- Что сделать
Продолжите отрывок о Штале и Теренсе, начав сразу после последней реплики Теренса.

- Текст для чтения
↓↓↓

Свой опыт Шталь воспринимает как своего рода временное безумие, угрожающее потерей личностного самосознания, и описывает соответствующим образом, одновременно предостерегая и отчасти даже ностальгируя по тем ощущениям: Ощущение расширения было столь упоительно, что ему было сложно противостоять. Мною овладело то ощущение экзальтации, языческой радости, известное людям в юности, но вместе с юностью преходящее. В присутствии души того человека, столь мощной в своей простоте, я словно прикасался к источникам самой жизни. И пил из них <.. .> Как же сильно ненавидел я тьму, державшую мое тело в заключении, и жаждал распылиться в природе, разлететься с ветром и росой и сиять вместе со звездами, вместе с солнцем! Выход, о котором я упомянул чуть выше, начал казаться верным и необходимым [1, с. 617].
Выход, о котором говорит Шталь, в данном случае - смерть, уход из земного бытия ко всеобщему жизненному истоку, мировой душе, растворение в ней. Это стремление подпитывалось в героях еще и тем, что в романе названо «ужасом современной цивилизации»[Там же, с. 619], т.е. речь идет не просто о стремлении достичь гармонии с миром, но об уходе от того, что вызывает острую реакцию отторжения. Но для Шталя его личность имеет слишком большую ценность, чтобы решить эту проблему столь радикальным образом, а профессионализм врача помогает сопротивляться влиянию извне. В этом плане показателен их диалог с Теренсом, в последней фразе - четкий ответ Шталя на все трансцендентальные искушения:
- Однако что же вы пропустили? - продолжал Теренс. - Подобно мне вы могли бы познать Космическое Сознание! Могли бы повстречаться с богами!

↑↑↑

- Исходные данные
↓↓↓

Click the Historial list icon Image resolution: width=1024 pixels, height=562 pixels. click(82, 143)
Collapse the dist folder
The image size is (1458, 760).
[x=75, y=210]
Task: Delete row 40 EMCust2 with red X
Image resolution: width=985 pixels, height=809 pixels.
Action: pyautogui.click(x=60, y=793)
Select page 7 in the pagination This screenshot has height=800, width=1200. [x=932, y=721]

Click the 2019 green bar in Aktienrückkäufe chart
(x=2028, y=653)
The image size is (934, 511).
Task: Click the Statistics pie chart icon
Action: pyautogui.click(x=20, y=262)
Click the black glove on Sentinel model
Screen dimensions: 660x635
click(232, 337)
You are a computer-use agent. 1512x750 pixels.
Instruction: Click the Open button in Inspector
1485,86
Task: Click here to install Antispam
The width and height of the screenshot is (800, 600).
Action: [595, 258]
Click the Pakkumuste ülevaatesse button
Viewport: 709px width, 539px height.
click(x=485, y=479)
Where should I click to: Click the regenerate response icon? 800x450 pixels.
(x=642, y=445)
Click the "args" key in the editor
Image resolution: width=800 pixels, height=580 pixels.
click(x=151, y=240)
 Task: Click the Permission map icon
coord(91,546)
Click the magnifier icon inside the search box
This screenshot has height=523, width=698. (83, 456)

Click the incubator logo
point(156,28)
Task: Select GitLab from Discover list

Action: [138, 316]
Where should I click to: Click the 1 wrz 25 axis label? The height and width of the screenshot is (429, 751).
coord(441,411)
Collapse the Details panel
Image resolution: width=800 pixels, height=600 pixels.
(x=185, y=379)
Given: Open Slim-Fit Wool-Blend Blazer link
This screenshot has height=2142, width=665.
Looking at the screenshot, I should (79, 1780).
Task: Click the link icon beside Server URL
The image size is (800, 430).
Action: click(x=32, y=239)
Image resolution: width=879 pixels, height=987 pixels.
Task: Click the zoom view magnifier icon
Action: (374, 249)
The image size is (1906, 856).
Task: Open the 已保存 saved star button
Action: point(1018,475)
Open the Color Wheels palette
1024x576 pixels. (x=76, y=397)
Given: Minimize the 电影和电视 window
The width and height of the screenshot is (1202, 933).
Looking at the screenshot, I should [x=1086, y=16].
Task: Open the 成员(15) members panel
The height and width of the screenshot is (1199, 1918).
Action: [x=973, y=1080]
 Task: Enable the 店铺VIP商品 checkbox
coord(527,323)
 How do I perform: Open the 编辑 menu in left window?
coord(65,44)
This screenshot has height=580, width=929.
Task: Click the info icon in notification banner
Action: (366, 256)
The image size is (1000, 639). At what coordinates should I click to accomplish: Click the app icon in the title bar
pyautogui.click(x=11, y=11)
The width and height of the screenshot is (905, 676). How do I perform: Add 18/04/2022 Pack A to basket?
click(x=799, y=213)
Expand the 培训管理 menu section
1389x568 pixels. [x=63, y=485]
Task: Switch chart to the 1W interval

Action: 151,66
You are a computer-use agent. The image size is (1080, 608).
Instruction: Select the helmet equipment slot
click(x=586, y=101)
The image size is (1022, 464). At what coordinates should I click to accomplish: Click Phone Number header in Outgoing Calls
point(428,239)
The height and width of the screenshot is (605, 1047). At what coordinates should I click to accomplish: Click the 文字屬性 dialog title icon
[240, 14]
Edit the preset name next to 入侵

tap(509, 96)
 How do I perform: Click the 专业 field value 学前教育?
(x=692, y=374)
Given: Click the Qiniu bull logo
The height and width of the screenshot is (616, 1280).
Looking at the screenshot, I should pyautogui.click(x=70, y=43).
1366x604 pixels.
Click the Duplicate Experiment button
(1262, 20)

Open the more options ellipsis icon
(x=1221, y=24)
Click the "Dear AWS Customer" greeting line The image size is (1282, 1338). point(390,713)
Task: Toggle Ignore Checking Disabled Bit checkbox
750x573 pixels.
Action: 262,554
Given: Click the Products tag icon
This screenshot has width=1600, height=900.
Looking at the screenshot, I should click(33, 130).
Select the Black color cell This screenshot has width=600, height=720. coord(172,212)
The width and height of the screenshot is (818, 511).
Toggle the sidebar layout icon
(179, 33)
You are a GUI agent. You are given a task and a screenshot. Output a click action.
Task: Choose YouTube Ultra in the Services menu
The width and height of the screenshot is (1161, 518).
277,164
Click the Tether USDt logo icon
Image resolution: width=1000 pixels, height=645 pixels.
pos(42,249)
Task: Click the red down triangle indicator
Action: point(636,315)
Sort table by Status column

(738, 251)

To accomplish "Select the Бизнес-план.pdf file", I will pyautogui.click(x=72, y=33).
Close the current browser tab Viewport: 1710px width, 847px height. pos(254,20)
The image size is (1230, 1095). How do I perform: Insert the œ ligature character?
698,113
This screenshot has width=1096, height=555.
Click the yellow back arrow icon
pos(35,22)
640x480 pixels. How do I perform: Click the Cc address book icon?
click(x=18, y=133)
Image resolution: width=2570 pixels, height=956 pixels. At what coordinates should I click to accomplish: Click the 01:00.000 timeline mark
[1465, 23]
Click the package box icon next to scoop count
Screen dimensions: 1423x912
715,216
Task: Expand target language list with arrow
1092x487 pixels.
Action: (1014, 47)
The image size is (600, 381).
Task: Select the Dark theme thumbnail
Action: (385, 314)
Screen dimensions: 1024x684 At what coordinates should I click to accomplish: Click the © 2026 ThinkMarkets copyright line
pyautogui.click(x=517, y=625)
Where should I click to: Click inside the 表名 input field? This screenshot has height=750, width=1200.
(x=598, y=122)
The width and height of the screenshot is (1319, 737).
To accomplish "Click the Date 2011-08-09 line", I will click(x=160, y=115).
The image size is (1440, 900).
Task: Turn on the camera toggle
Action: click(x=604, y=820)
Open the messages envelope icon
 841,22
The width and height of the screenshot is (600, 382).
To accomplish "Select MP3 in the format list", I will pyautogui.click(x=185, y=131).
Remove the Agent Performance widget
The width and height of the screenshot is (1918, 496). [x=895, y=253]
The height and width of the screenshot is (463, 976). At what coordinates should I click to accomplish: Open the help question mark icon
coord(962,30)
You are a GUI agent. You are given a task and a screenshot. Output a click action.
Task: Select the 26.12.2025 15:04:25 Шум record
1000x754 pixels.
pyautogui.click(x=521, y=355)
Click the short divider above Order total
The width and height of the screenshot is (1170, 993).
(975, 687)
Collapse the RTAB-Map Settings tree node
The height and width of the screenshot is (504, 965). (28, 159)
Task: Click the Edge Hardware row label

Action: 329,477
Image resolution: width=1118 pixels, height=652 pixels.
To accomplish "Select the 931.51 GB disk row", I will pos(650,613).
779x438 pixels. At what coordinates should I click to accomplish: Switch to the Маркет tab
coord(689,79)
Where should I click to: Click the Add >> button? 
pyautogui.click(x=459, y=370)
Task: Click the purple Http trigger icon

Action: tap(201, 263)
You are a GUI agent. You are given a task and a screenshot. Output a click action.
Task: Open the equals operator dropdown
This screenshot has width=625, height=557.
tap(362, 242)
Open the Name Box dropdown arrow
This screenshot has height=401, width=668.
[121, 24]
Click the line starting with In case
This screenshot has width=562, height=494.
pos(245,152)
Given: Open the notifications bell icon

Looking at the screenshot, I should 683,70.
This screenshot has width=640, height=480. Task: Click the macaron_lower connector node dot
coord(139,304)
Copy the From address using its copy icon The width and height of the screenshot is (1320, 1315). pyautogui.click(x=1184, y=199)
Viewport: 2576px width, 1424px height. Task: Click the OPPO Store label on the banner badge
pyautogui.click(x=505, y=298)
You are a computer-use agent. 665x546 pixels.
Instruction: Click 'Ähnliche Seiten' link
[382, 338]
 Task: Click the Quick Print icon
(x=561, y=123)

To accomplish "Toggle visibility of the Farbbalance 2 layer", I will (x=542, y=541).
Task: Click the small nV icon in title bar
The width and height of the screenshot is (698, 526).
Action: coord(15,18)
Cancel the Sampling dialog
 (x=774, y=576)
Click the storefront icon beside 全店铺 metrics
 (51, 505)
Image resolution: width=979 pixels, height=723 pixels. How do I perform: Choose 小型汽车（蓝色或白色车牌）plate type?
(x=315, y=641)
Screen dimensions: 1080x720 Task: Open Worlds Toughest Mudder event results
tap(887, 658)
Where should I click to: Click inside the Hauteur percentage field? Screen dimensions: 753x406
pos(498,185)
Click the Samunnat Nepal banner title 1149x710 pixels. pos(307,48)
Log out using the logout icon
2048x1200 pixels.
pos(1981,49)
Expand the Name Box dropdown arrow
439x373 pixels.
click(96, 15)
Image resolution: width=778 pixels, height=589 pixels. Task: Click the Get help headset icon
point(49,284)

↑↑↑

- Ответ
- В смирительной рубашке, - резко отреагировал доктор [Там же, с. 622].
Еще один важный фактор реализован с помощью автора-рассказчика,
тоже являющегося другом героя. Постепенно он вовлекается в повествовательную реальность, а в финале и вовсе получает некоторый визионерский опыт, связанный с явлением Пана в облике нищего уличного музыканта в момент смерти ирландца: Тающие очертания его фигуры быстро уносились вслед за завесой тумана. Он был огромен и, распрямляясь, становился все больше. В круге отбрасываемого фонарем света было видно, что плечи его поднимаются выше человеческого роста. И он был не один. С ним вместе двигалась вторая фигура [Там же, с. 638].
Эта вторая фигура - освобожденный от земной оболочки вольный дух О'Мэлли, последовавший зову флейты Пана, по примеру своих ранее ушедших собратьев - русского и его маленького спутника.
Переход О'Мэлли в новое качество бытия, в отличие от аналогичного у Биттаси, носит более последовательный и менее устрашающий характер. Ирландец испробовал все средства, чтобы донести до человечества свои идеи, показать им истину, воспринятую на личном опыте: древний, чистый мир подлинной красоты жив, чтобы вступить в него, необязательно куда-то ехать, точки пересечения могут возникнуть где угодно и в любой момент при должном умонастроении. Но люди оказались глухи к его призывам, сочли безобидным одержимым, а герой, в свою очередь, просто счел, что сделал все возможное, и его время уйти настало.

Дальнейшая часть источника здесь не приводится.